**Work item**:
For the material that follows, return exactly the lines from the one with "Click the 'show" through the one with "is (684, 594).", both ends included.
(Extracted information)
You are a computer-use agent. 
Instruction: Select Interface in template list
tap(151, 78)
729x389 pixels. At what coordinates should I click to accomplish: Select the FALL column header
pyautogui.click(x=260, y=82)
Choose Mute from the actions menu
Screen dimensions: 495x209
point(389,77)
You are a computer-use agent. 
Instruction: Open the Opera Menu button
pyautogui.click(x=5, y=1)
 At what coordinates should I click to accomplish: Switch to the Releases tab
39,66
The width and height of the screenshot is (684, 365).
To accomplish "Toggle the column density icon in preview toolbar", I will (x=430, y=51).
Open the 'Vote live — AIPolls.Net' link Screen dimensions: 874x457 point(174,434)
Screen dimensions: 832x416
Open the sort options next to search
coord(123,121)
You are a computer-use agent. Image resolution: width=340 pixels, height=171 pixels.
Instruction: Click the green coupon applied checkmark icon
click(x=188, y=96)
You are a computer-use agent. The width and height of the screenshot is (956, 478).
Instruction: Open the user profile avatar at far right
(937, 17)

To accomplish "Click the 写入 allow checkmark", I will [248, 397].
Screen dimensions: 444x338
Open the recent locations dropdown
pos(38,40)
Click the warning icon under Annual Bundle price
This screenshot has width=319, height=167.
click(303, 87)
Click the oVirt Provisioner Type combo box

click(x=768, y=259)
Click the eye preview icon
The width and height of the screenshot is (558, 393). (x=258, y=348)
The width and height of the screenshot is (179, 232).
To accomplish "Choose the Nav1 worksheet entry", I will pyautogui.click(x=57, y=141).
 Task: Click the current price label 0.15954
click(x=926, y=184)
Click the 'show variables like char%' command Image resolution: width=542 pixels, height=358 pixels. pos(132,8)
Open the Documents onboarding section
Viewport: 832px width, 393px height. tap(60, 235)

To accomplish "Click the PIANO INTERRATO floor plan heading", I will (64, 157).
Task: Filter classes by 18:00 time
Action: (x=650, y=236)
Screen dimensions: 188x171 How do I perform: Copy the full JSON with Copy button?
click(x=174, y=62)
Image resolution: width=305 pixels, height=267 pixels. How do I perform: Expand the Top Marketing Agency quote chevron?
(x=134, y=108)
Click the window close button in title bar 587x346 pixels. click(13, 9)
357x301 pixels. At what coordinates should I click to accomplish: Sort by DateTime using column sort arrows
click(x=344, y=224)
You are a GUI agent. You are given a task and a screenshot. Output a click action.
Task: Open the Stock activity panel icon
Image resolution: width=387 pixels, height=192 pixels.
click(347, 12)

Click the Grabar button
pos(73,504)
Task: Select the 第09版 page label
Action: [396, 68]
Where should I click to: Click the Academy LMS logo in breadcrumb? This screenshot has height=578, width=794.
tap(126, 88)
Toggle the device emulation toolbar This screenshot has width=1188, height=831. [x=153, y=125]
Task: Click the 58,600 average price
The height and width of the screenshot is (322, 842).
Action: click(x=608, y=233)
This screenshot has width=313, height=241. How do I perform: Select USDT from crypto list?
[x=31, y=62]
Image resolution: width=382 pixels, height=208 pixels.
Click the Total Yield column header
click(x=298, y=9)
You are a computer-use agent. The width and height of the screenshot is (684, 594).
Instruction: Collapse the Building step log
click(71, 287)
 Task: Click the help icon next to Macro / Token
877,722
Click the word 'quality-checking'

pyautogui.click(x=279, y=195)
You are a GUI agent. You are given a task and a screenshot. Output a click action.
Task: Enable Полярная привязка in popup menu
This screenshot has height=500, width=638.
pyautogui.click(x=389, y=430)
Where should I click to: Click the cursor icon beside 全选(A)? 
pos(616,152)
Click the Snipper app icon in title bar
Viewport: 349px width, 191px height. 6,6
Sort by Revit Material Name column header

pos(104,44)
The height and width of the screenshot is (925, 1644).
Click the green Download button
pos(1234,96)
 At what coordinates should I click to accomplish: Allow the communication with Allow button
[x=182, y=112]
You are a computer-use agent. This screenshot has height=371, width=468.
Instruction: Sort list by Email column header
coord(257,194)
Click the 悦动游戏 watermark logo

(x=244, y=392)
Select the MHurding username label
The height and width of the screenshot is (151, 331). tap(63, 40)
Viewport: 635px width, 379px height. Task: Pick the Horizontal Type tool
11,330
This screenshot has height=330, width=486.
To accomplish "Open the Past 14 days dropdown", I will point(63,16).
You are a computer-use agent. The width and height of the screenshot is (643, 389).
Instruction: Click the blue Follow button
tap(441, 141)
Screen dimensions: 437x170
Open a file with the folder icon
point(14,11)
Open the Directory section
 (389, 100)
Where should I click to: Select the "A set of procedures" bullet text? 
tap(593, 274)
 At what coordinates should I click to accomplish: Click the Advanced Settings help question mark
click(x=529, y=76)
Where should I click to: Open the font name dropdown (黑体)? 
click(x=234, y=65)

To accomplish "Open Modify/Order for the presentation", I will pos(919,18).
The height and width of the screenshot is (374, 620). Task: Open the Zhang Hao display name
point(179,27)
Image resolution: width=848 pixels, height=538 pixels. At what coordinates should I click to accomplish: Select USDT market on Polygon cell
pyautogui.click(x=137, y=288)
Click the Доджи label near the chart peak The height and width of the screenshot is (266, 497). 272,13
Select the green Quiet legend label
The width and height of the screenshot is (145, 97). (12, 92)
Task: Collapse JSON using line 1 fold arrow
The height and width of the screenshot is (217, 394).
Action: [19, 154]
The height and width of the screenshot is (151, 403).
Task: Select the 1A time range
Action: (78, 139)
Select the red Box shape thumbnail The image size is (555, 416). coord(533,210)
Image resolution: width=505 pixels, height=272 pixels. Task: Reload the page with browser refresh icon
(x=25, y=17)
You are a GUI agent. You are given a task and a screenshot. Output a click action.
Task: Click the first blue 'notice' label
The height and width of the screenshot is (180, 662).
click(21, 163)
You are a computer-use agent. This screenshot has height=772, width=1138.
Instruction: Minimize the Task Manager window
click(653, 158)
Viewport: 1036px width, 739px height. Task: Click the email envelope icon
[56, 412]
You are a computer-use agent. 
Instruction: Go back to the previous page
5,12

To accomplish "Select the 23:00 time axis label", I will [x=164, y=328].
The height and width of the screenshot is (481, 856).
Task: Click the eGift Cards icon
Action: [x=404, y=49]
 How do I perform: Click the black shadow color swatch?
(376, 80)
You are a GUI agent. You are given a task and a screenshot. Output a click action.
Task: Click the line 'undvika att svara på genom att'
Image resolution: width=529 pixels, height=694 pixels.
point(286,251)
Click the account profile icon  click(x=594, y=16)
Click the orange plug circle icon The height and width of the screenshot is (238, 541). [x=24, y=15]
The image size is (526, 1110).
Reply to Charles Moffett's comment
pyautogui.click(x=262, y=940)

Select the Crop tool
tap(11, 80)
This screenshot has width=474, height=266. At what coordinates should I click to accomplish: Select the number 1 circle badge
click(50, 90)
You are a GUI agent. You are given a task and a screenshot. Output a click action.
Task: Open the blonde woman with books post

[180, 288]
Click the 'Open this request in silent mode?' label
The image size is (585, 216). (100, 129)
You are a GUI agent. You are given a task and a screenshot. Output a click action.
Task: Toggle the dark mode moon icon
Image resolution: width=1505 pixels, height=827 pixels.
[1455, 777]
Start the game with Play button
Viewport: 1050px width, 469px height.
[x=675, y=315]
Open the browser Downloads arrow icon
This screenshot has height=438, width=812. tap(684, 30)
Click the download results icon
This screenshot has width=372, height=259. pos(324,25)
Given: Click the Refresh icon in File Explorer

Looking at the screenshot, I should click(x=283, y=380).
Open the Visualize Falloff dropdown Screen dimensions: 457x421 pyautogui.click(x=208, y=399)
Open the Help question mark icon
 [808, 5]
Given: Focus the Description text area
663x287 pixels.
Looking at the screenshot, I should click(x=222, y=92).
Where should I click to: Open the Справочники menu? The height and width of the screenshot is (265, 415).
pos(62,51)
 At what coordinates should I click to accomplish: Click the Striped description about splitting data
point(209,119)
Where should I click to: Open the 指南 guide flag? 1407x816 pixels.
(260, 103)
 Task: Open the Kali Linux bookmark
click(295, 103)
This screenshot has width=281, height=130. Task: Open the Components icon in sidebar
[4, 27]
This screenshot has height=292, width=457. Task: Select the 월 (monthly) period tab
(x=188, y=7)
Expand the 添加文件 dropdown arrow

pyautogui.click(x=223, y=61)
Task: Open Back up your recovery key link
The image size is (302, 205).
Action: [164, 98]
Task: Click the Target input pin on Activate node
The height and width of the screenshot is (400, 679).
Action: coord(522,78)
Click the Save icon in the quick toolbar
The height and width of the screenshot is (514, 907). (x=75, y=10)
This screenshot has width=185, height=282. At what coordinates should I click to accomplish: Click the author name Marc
(End Extracted information)
**Final answer**:
Click the 'show variables like char%' command Image resolution: width=542 pixels, height=358 pixels. pos(132,8)
Open the Documents onboarding section
Viewport: 832px width, 393px height. tap(60, 235)

To accomplish "Click the PIANO INTERRATO floor plan heading", I will (64, 157).
Task: Filter classes by 18:00 time
Action: (x=650, y=236)
Screen dimensions: 188x171 How do I perform: Copy the full JSON with Copy button?
click(x=174, y=62)
Image resolution: width=305 pixels, height=267 pixels. How do I perform: Expand the Top Marketing Agency quote chevron?
(x=134, y=108)
Click the window close button in title bar 587x346 pixels. click(13, 9)
357x301 pixels. At what coordinates should I click to accomplish: Sort by DateTime using column sort arrows
click(x=344, y=224)
You are a GUI agent. You are given a task and a screenshot. Output a click action.
Task: Open the Stock activity panel icon
Image resolution: width=387 pixels, height=192 pixels.
click(347, 12)

Click the Grabar button
pos(73,504)
Task: Select the 第09版 page label
Action: [396, 68]
Where should I click to: Click the Academy LMS logo in breadcrumb? This screenshot has height=578, width=794.
tap(126, 88)
Toggle the device emulation toolbar This screenshot has width=1188, height=831. [x=153, y=125]
Task: Click the 58,600 average price
The height and width of the screenshot is (322, 842).
Action: click(x=608, y=233)
This screenshot has width=313, height=241. How do I perform: Select USDT from crypto list?
[x=31, y=62]
Image resolution: width=382 pixels, height=208 pixels.
Click the Total Yield column header
click(x=298, y=9)
You are a computer-use agent. The width and height of the screenshot is (684, 594).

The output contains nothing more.